Brief:
Lines from the one containing "You are a computer-use agent. This" through the last line of the material below: print these exactly, and only these.

Recorded information:
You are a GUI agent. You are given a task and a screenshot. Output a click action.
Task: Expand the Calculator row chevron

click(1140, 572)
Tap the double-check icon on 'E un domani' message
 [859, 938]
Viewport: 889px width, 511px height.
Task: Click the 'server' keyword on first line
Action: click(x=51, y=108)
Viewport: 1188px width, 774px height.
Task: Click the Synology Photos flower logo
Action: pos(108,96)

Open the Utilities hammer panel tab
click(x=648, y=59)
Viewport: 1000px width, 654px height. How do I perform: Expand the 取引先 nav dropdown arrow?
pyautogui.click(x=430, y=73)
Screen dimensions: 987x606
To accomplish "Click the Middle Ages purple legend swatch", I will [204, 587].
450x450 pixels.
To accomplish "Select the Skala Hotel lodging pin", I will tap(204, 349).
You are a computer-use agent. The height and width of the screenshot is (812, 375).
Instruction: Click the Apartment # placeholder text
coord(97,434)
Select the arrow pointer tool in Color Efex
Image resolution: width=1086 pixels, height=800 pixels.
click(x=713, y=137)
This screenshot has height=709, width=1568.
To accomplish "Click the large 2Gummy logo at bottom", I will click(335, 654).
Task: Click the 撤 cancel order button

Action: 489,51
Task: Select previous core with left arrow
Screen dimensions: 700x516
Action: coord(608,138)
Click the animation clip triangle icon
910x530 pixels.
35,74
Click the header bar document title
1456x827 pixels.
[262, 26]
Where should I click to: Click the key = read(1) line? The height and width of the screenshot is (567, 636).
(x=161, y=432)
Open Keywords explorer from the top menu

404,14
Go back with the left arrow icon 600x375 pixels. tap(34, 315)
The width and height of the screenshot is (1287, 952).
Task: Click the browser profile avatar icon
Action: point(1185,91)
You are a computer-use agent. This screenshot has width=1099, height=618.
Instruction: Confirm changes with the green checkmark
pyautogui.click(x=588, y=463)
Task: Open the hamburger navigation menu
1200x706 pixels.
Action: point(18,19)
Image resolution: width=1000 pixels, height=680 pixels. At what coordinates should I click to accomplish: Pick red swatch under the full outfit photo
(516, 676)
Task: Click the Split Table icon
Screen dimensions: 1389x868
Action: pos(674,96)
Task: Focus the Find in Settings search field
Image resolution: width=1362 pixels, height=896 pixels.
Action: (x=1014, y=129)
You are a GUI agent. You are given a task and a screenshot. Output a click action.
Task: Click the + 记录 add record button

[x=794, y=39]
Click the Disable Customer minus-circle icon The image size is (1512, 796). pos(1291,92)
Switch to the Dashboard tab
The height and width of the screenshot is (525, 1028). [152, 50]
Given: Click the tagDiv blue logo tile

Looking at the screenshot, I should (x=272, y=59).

Answer for this exercise:
You are a computer-use agent. This screenshot has width=1099, height=618.
Instruction: Confirm changes with the green checkmark
pyautogui.click(x=588, y=463)
Task: Open the hamburger navigation menu
1200x706 pixels.
Action: point(18,19)
Image resolution: width=1000 pixels, height=680 pixels. At what coordinates should I click to accomplish: Pick red swatch under the full outfit photo
(516, 676)
Task: Click the Split Table icon
Screen dimensions: 1389x868
Action: pos(674,96)
Task: Focus the Find in Settings search field
Image resolution: width=1362 pixels, height=896 pixels.
Action: (x=1014, y=129)
You are a GUI agent. You are given a task and a screenshot. Output a click action.
Task: Click the + 记录 add record button

[x=794, y=39]
Click the Disable Customer minus-circle icon The image size is (1512, 796). pos(1291,92)
Switch to the Dashboard tab
The height and width of the screenshot is (525, 1028). [152, 50]
Given: Click the tagDiv blue logo tile

Looking at the screenshot, I should (x=272, y=59).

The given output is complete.